Once the Affordable Care Act was fully implemented in 2014, people who struggled with misusing opioids were 50 percent more likely to get treatment and twice as likely to have that treatment paid for by insurance than before, according to a new Drexel University study.
Ryan McKenna, PhD, an assistant professor in Drexel’s Dornsife School of Public Health, analyzed data from the National Survey on Drug Use and Health concerning more than 4,000 people diagnosed with opioid use disorder between 2008 and 2014, spanning the period before the ACA and after it was completely implemented.
“Since the national implementation of the ACA in 2014, those with opioid use disorder were less likely to be uninsured as well as less likely to report financial barriers as a reason they did not receive treatment,” said McKenna, who published his findings in Drug and Alcohol Dependence. “Ultimately, a significant increase in access to treatment was observed for this population.”

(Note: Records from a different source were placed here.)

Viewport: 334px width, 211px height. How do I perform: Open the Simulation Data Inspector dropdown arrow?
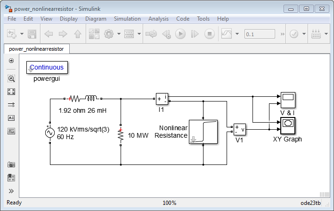click(x=237, y=34)
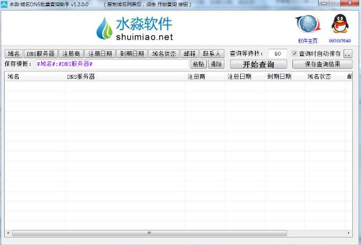
Task: Click the 域名 template button
Action: [14, 53]
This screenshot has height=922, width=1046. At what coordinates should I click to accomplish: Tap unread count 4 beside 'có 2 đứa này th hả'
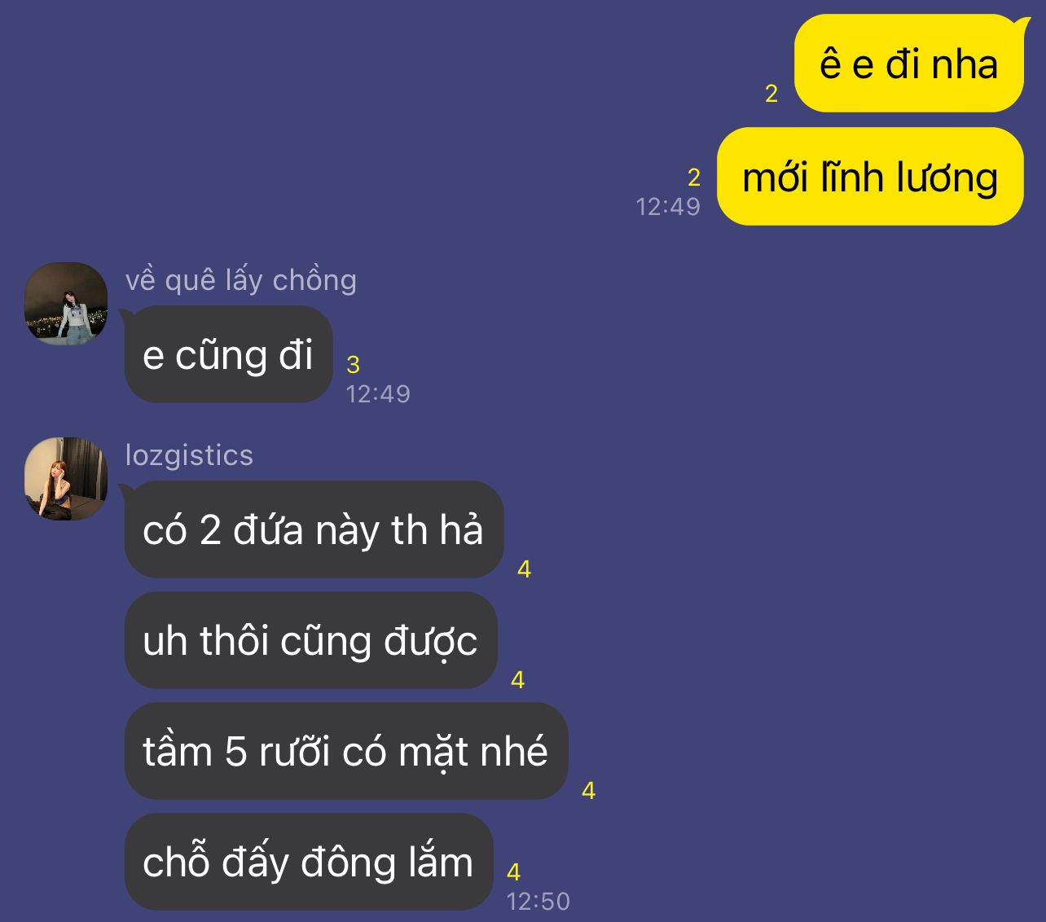click(524, 569)

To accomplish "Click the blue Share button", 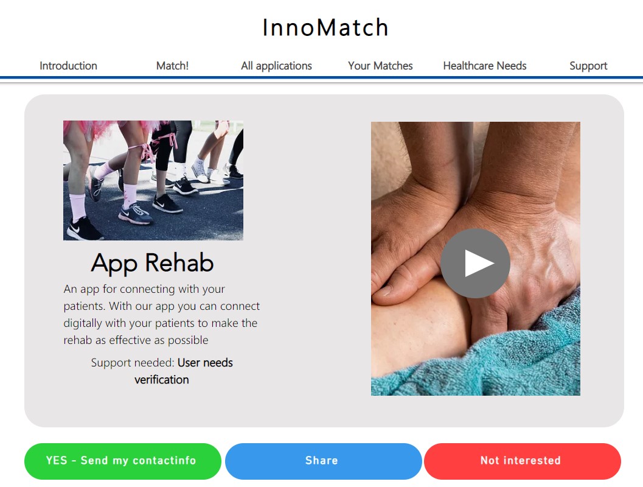I will (323, 461).
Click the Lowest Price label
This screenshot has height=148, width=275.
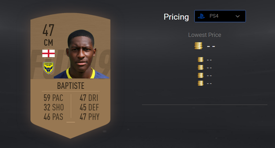pyautogui.click(x=205, y=35)
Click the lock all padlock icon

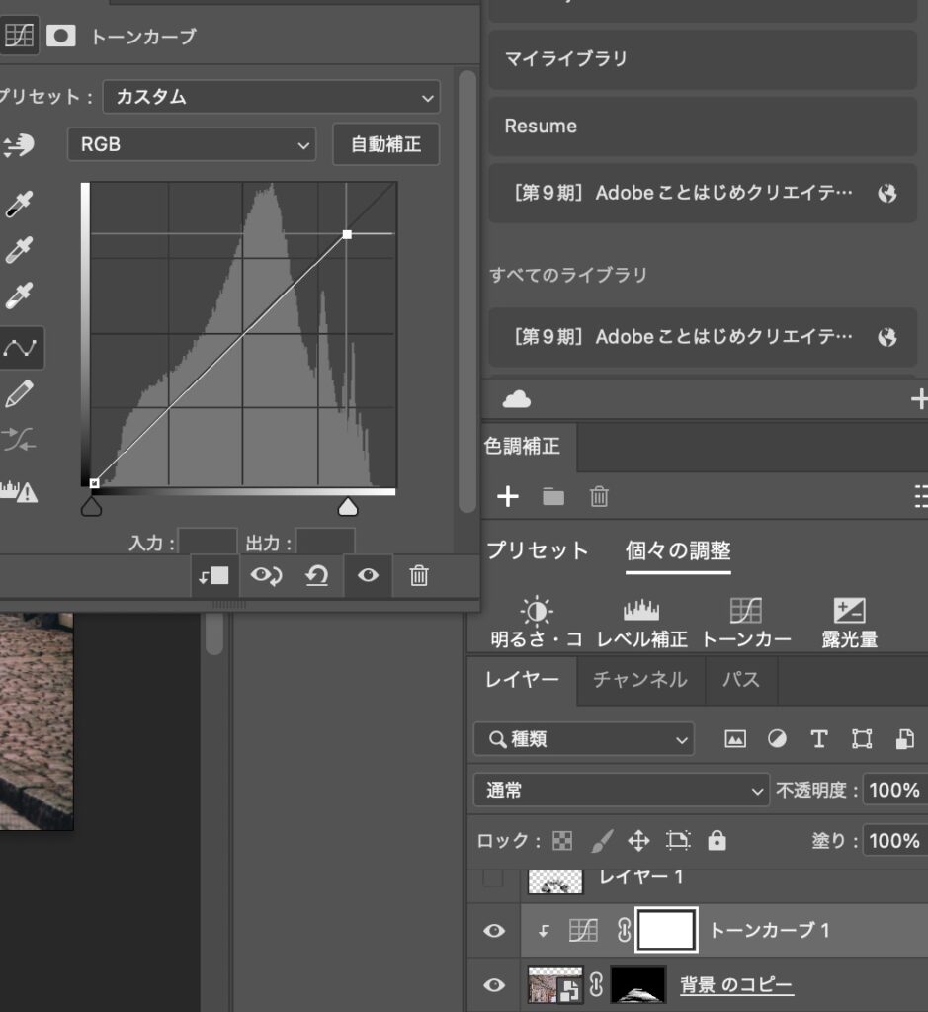click(717, 840)
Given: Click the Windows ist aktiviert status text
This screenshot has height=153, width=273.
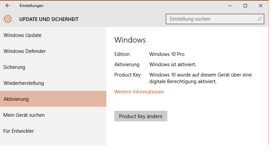Looking at the screenshot, I should point(173,65).
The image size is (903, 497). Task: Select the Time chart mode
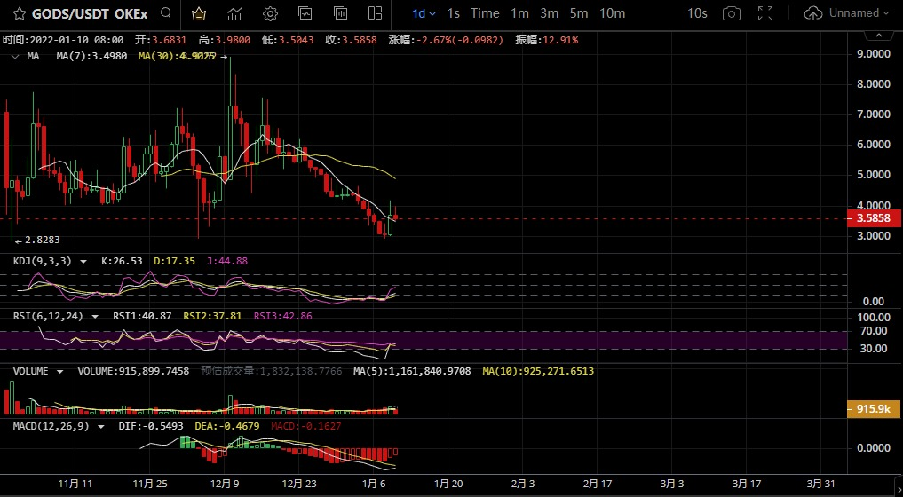(x=485, y=13)
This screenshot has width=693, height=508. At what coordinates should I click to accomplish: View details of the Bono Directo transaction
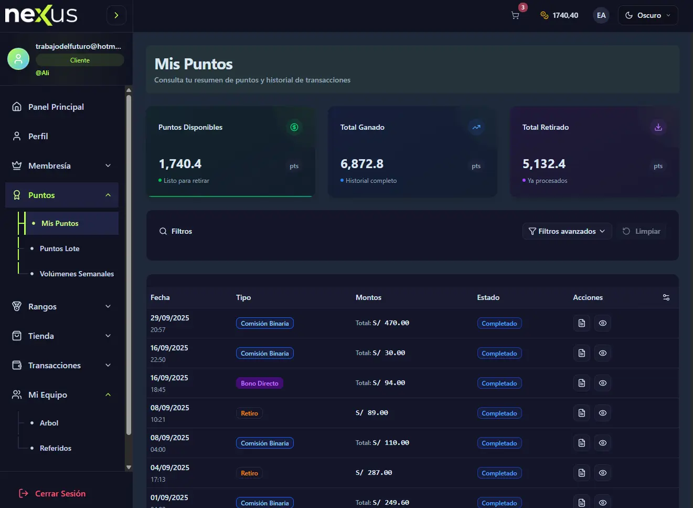pos(602,383)
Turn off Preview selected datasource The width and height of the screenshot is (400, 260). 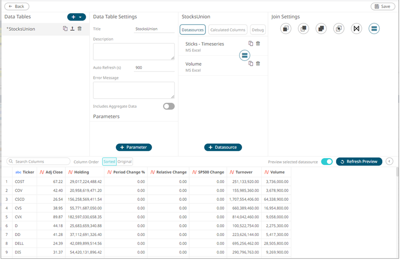click(x=327, y=161)
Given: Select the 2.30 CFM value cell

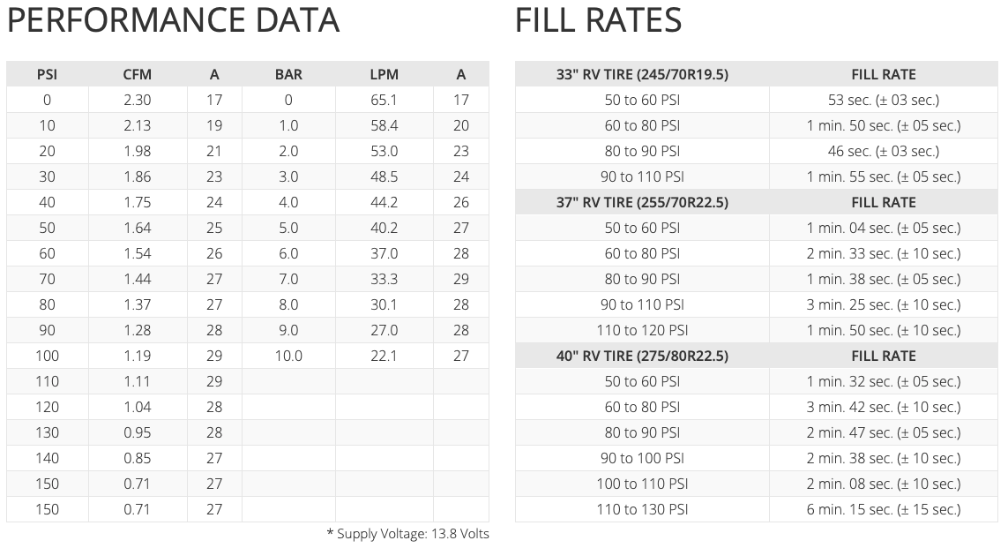Looking at the screenshot, I should pyautogui.click(x=138, y=100).
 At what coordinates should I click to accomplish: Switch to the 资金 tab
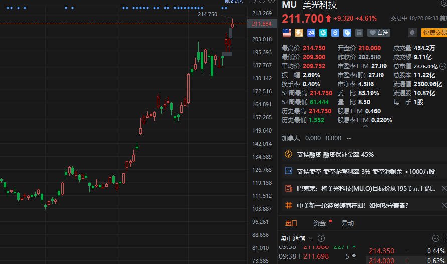pyautogui.click(x=320, y=223)
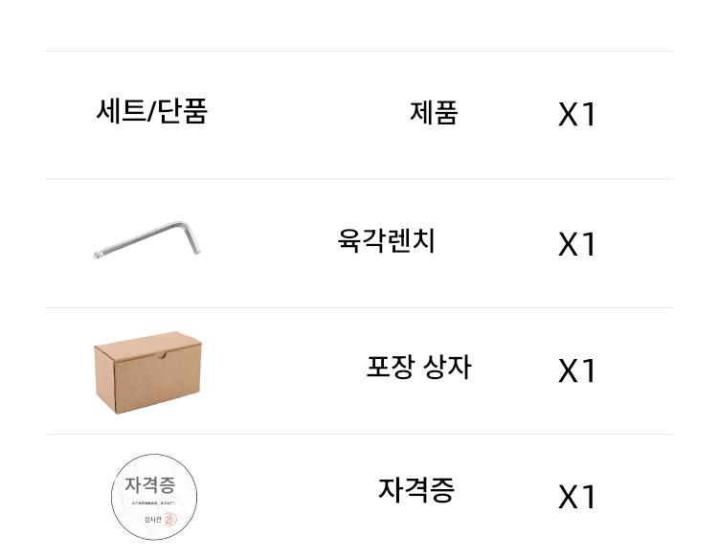Screen dimensions: 718x560
Task: Click the 포장 상자 item label
Action: coord(418,367)
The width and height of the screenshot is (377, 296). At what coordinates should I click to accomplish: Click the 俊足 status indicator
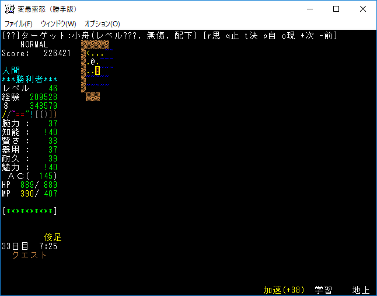(53, 238)
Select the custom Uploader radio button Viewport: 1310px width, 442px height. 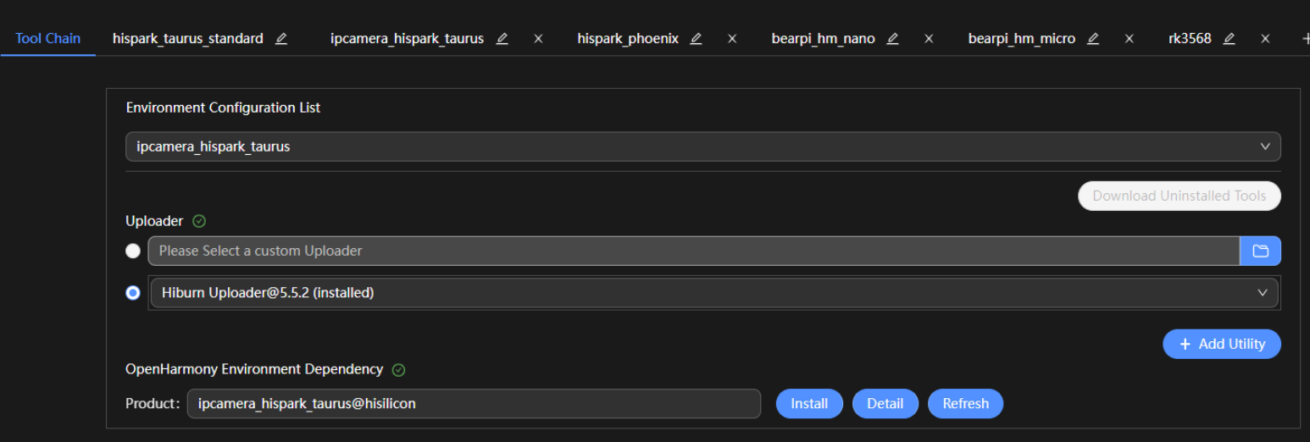133,251
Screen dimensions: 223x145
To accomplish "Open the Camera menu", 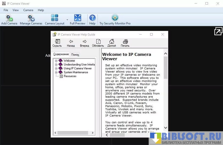I will 28,10.
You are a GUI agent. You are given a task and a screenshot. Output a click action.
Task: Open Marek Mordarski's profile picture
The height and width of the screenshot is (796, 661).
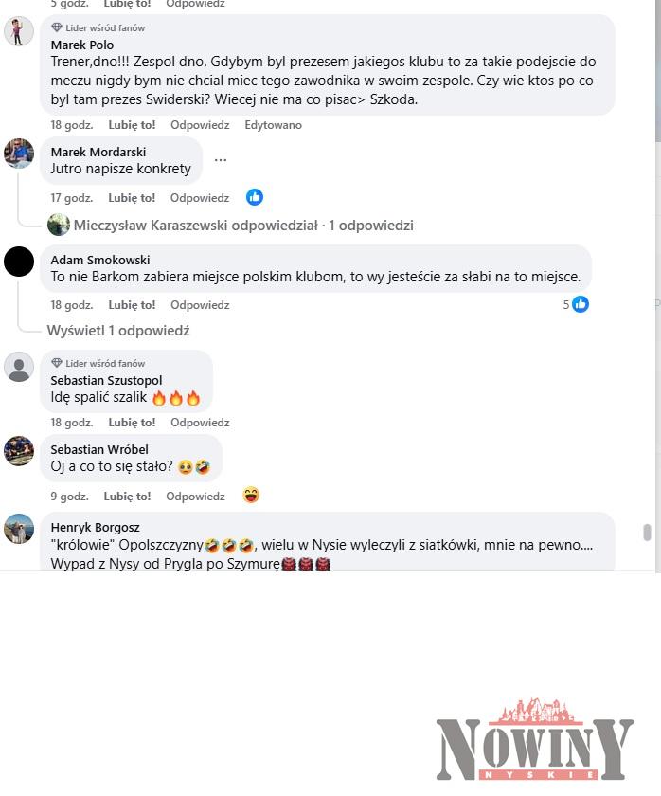(19, 153)
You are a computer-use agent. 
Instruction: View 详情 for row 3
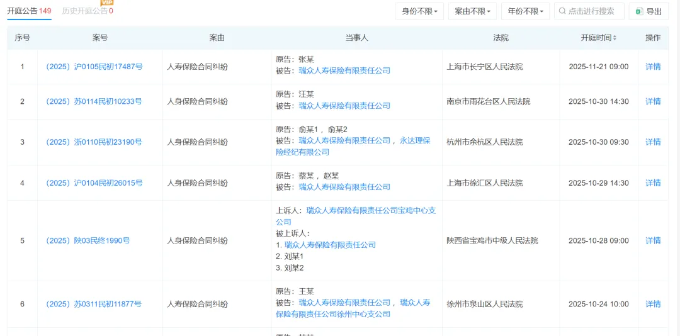[x=653, y=142]
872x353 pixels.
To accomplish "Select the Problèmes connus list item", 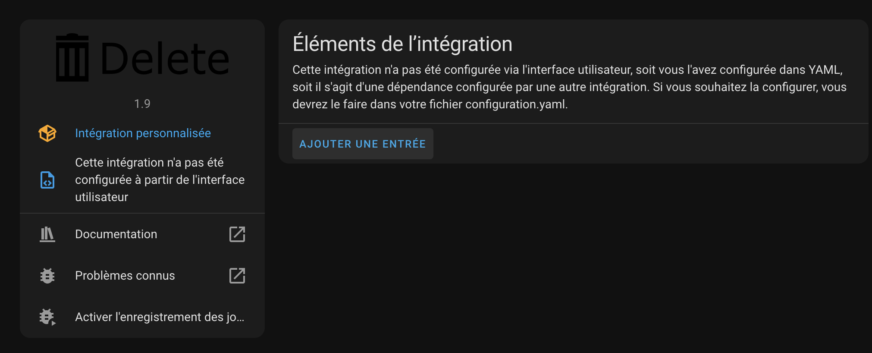I will [x=142, y=276].
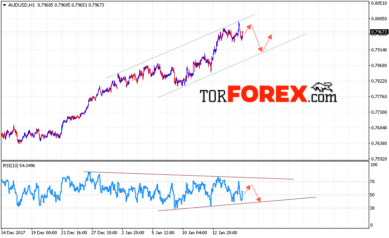Select the lower channel trendline on price chart
389x238 pixels.
[x=232, y=66]
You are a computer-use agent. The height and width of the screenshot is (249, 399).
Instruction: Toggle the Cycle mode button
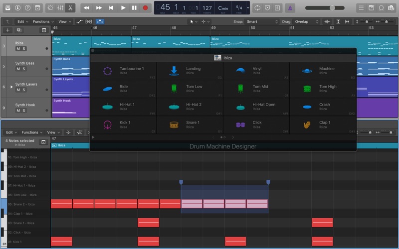[x=257, y=8]
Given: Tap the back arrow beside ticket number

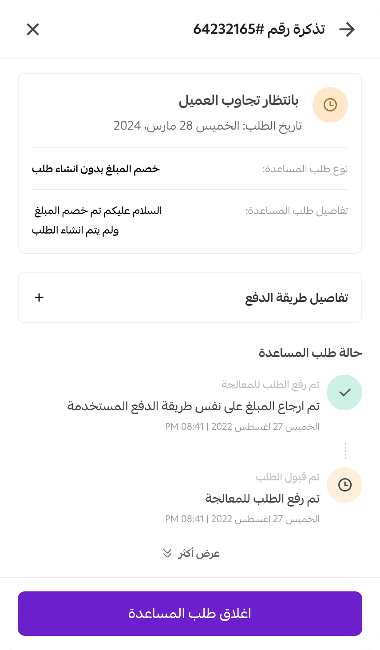Looking at the screenshot, I should click(x=347, y=29).
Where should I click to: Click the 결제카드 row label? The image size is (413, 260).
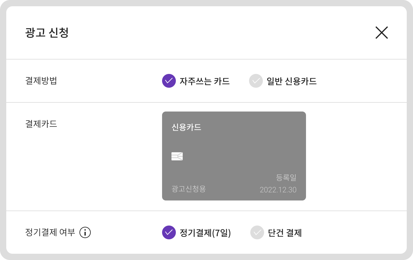[x=41, y=124]

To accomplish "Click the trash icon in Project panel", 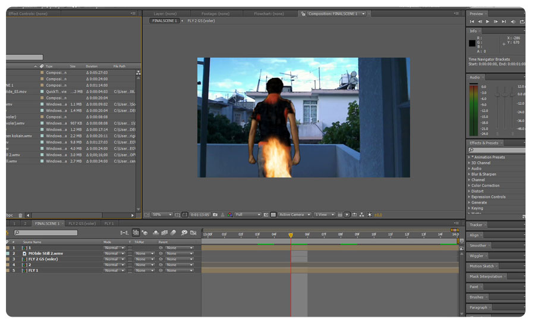I will point(20,215).
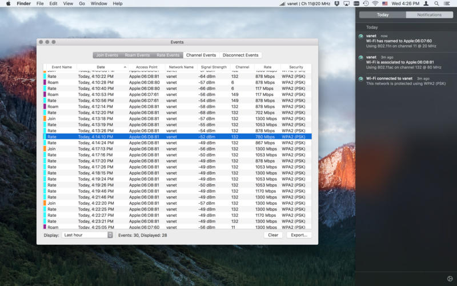This screenshot has height=286, width=457.
Task: Sort by the Date column header
Action: 101,67
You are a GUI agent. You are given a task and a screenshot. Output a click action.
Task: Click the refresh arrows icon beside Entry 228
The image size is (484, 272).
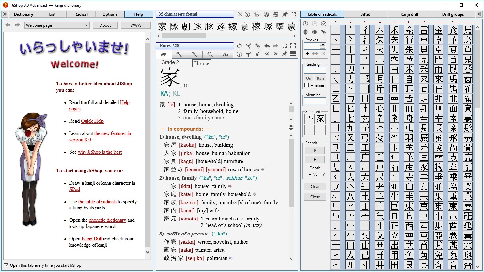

Opioid use disorder is a term that effectively replaces “opioid abuse” or “opioid dependency” due to the negative connotations associated with each. Symptoms of opioid use disorder, in accordance with the Diagnostic and Statistical Manual of Mental Disorders (DSM-IV), include withdrawal, tolerance to opioids, use of the drugs in dangerous situations, trouble with the law and interference with obligations such as school or work.
Looking at the population dealing with opioid use disorder, McKenna hoped to discover how the implementation process of the ACA affected their insurance status, treatment status, and treatment payment method.
Once the law was fully implemented, the data on these points showed significant progress.
McKenna found that odds of insurance coverage increased by 72 percent for people with opioid use disorder between 2008 and 2014. The odds of not receiving substance use disorder treatment due to financial concerns dropped by 50 percent. And the odds of receiving treatment increased by 158 percent, with the odds of the respondent’s insurance paying for treatment climbing by 213 percent.
“These gains are an important first step,” McKenna said. “Prior to national implementation, only about 25 percent of those with opioid use disorder reported receiving treatment, with the lowest rates of treatment being among the uninsured.”
Full implementation of the ACA really appeared to be the key, according to the data. McKenna looked at the years 2009 through 2013 — when some measures such as the young adult mandate and early Medicaid expansion came online — to contrast the complete product from what he termed “Partial-ACA.”
Going from the Partial-ACA to the full, final ACA, McKenna found that the odds for people with opioid use disorder not being insured declined by 89 percent, while the odds of not receiving treatment due to financial considerations dropped by 45 percent, both strong indications of progress. Additionally, respondents were 16 and 46 percent more likely, respectively, to get treatment and have it paid for by insurance.
“While some of the provisions of the ACA were implemented prior to 2014 — like early Medicaid expansion and the young adult mandate — several policy measures went into effect in 2014,” McKenna explained. “The inclusion of mental health services and addiction treatment into the ACA’s 10 essential health benefits — along with the establishment of health insurance exchanges and the option for states to expand Medicaid coverage up to 138 percent of the Federal Poverty Line — all played key roles to extending coverage to those with opioid use disorder.”
While it appears that the ACA had a strong, positive impact on people with opioid use disorder, McKenna’s data showed that the majority of people with it still don’t receive treatment (just 33 percent do) and have it paid for by their insurance provider (only 16 percent).
Moreover, 27 percent still don’t have health insurance and 38 percent have chosen to forgo treatment because it would be too expensive.
“We should keep in mind that this will not be solved immediately and that there are several factors working against those with opioid use disorder,” McKenna said.
One of those main factors is that people with opioid use disorder often don’t recognize the need for treatment, according to McKenna, and the ability to successfully navigate insurance policies and markets is “typically low” for this population.
“Lastly, there are still social stigmas at play that deter treatment-seeking behavior,” McKenna said.
Although plans to repeal the ACA are — for now — shelved, McKenna believes the concerns of this population can’t be disregarded.
“This population accounts for approximately 29 percent of the Medicaid expansion population and a repeal threatens to leave many uninsured,” McKenna said. “And while repeal efforts aim to cut spending, they would result in increased criminal justice costs, uncompensated emergency department care and productivity losses tied to the opioid use disorder population.”